Politik

Obor Rakyat akan Terbit Kembali, Awas Potensi Fitnah dan Hoaks Lagi

12 Januari 2019   10:37 Diperbarui: 12 Januari 2019   10:59 214 0 0


Pemimpin Redaksi Tabloid Obor Rakyat dikabarkan telah bebas awal tahun ini. Tabloid yang sempat menggegerkan publik ini pernah menjadi corong fitnah dan informasi hoaks pada Pemilu 2014 lalu.

Masalahnya, Tabloid Obor Rakyat itu berencana akan mendaftarkan diri menjadi badan hukum. Diduga kuat tabloid itu akan menjadi corong fitnah dan hoaks lagi bagi pasangan Prabowo-Sandi lagi.

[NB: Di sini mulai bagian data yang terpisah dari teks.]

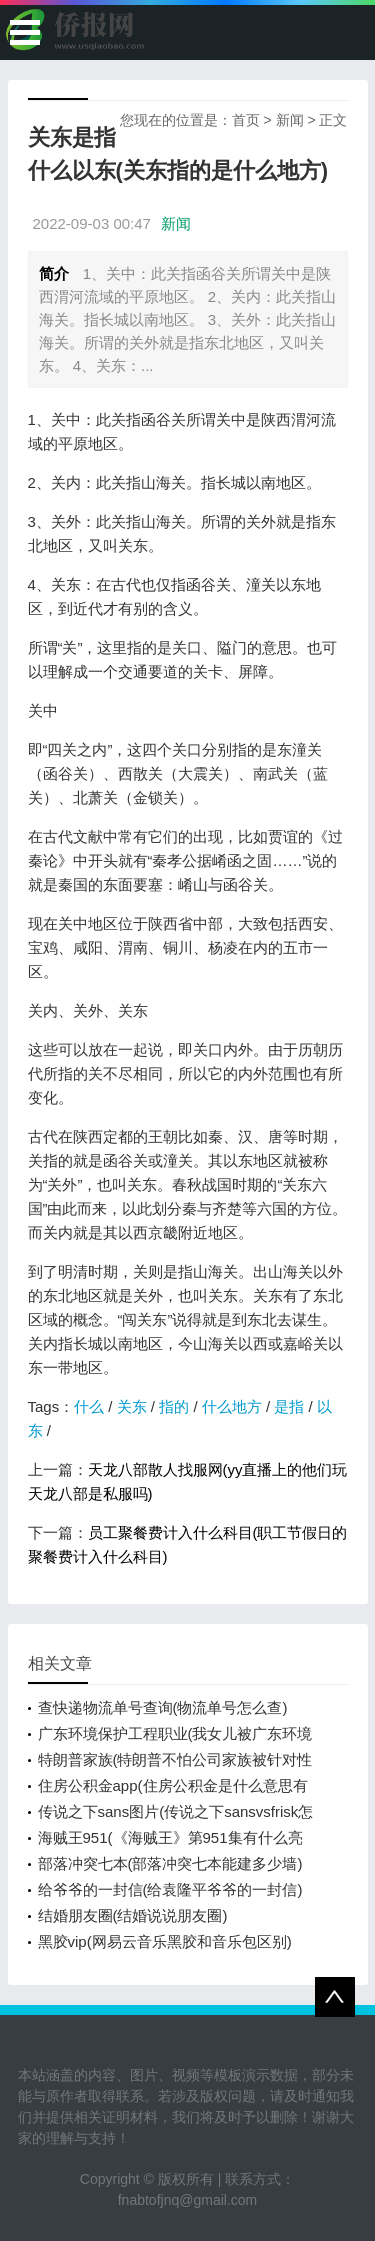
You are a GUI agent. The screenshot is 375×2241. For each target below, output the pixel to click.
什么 (89, 1406)
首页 (246, 120)
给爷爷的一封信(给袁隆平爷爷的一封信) (170, 1889)
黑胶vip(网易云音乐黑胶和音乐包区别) (165, 1941)
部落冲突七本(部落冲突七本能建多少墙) (170, 1863)
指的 (174, 1406)
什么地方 (232, 1406)
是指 (289, 1406)
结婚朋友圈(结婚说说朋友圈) (133, 1915)
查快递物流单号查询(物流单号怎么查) (163, 1707)
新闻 (290, 120)
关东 (132, 1406)
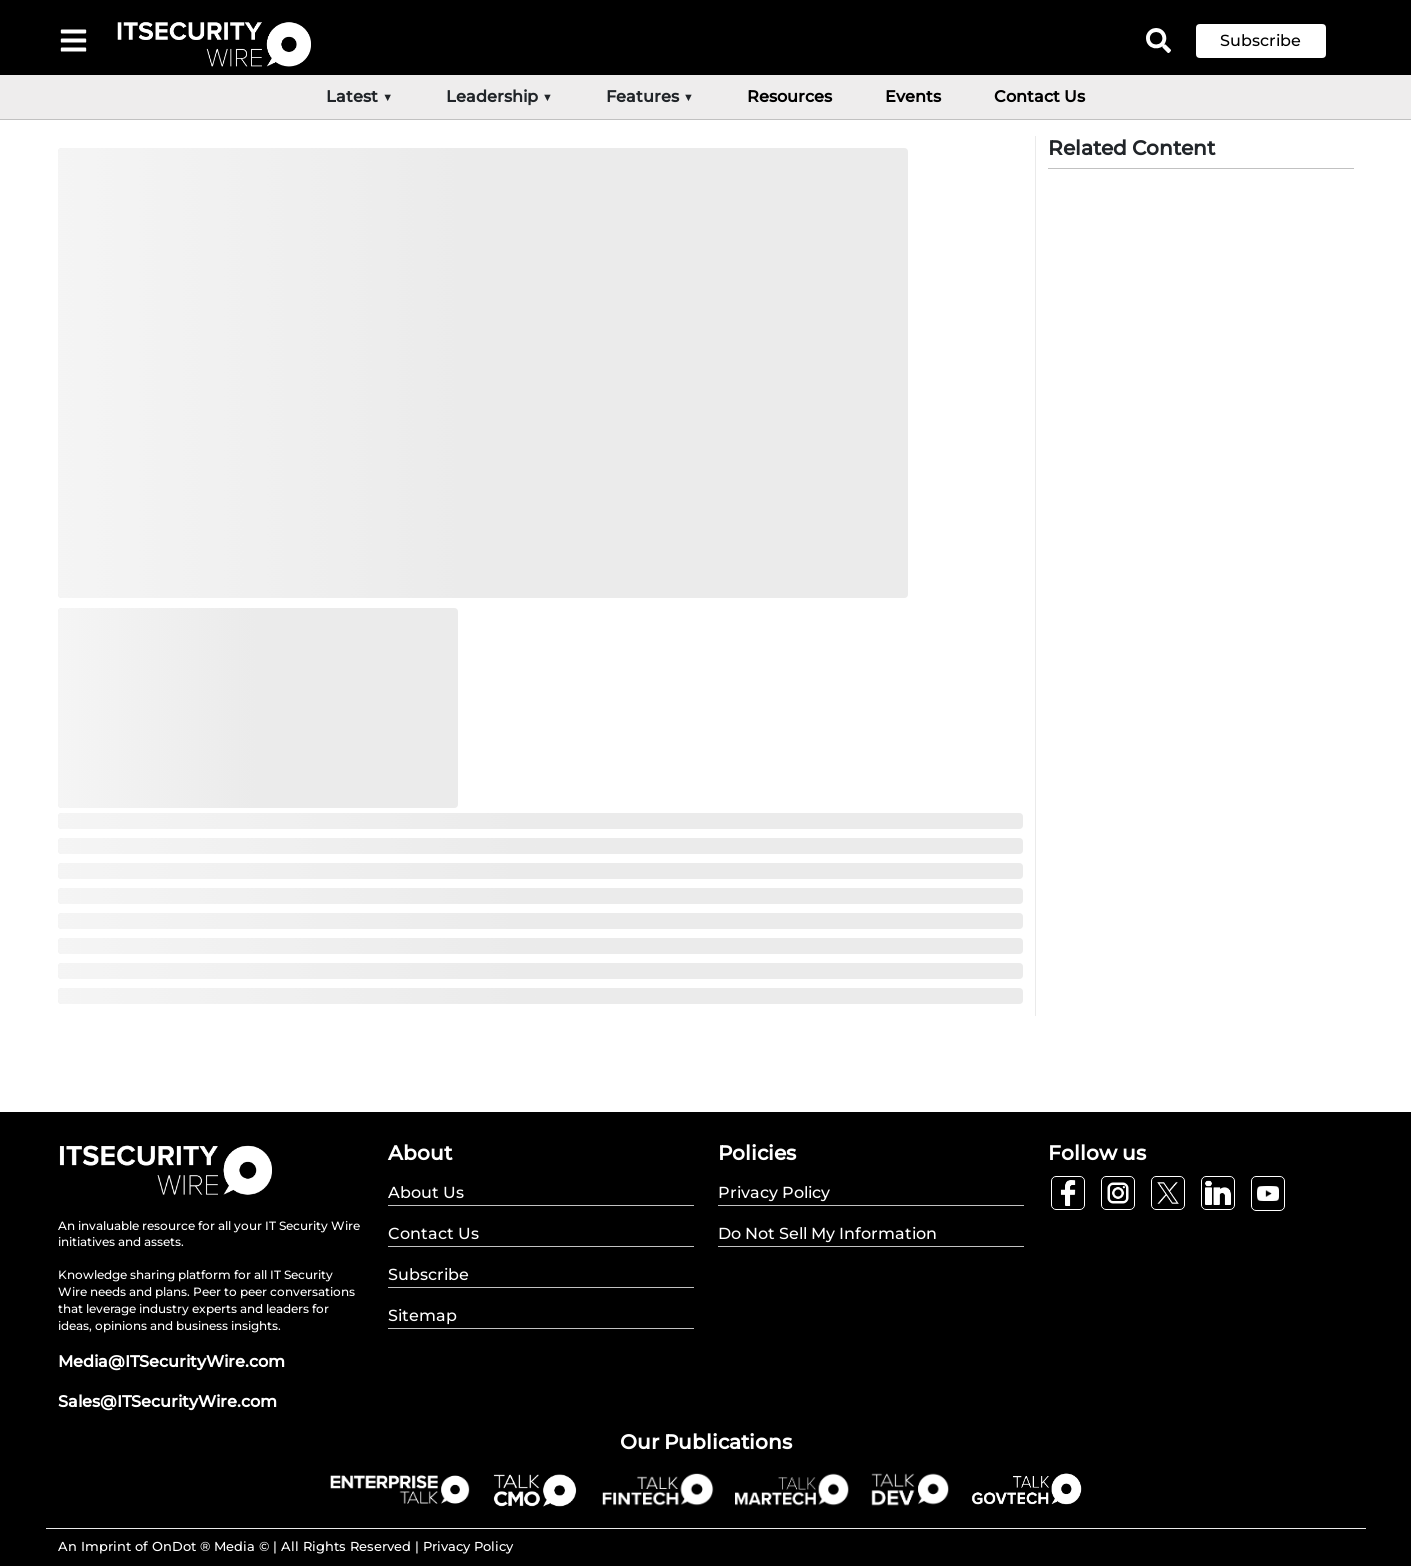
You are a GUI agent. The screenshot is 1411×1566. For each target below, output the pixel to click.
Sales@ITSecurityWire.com (167, 1401)
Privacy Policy (468, 1546)
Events (913, 96)
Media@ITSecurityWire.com (171, 1361)
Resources (789, 96)
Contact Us (1039, 96)
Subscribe (1260, 40)
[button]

Sekretaris Tim Kampanye Nasional (TKN) Jokowi-Ma'ruf, Hasto Kristiyanto, menyatakan pihaknya akan kembali menyeret Obor Rakyat ke ranah hukum, apabila lagi-lagi mengabarkan berita fitnah bagi Jokowi dan juga Ma'ruf Amin.

Hasto menyatakan seharusnya Pemred Obor Rakyat dapat belajar dan sudah jera karena menerima hukuman penjara akibat menerbitkan berita hoaks.

Secara terpisah, Juru Bicara TKN, Irma Suryani Chaniago mengimbau bagi masyarakat maupun pendukung Jokowi-Ma'ruf untuk mewaspadai kehadiran Tabloid Obor Rakyat. Ia mewanti-wanti agar para pendukung Jokowi-Ma'ruf untuk melaporkan tabloid tersebut bila kembali memproduksi berita hoaks di dalamnya.

Selain itu, politisi PDI Perjuangan Ganjar Pranowo juga akan menggerakan para kader banteng sebagai mata dan telinga partai guna memantau rencana penerbitan kembali Tabloid Obor Rakyat.

Meski demikian, TKN tidak begitu khawatir dengan rencana penerbitan kembali Tabloid Obor Rakyat. Ia yakin pemilih kini tidak mudah terpengaruh dengan pemberitaan bohong di tengah masyarakat.

Dengan adanya rencaana penerbitan kembali Tabloid Obor Rakyat kita bisa melihat bahwa, tim pasangan capres-cawapres 02 telah mulai kehilangan nalar dan strategi untuk ambisi memenangkan pilpres dengan segala cara.

Hal ini perlu diwaspadai bersama sehingga masyarakat tidak terpengaruh dan terbentuk opini atas agenda tersebut. Kita harus mengingat bahaya hoaks dan fitnah di tengah polarisasi masyarakat.

Persatuan dan kesatuan sebagai bangsa Indonesia seharusnya lebih utama dibandingkan agenda politik, apalagi ambisi pribadi. Ini yang harus kita ingat bersama.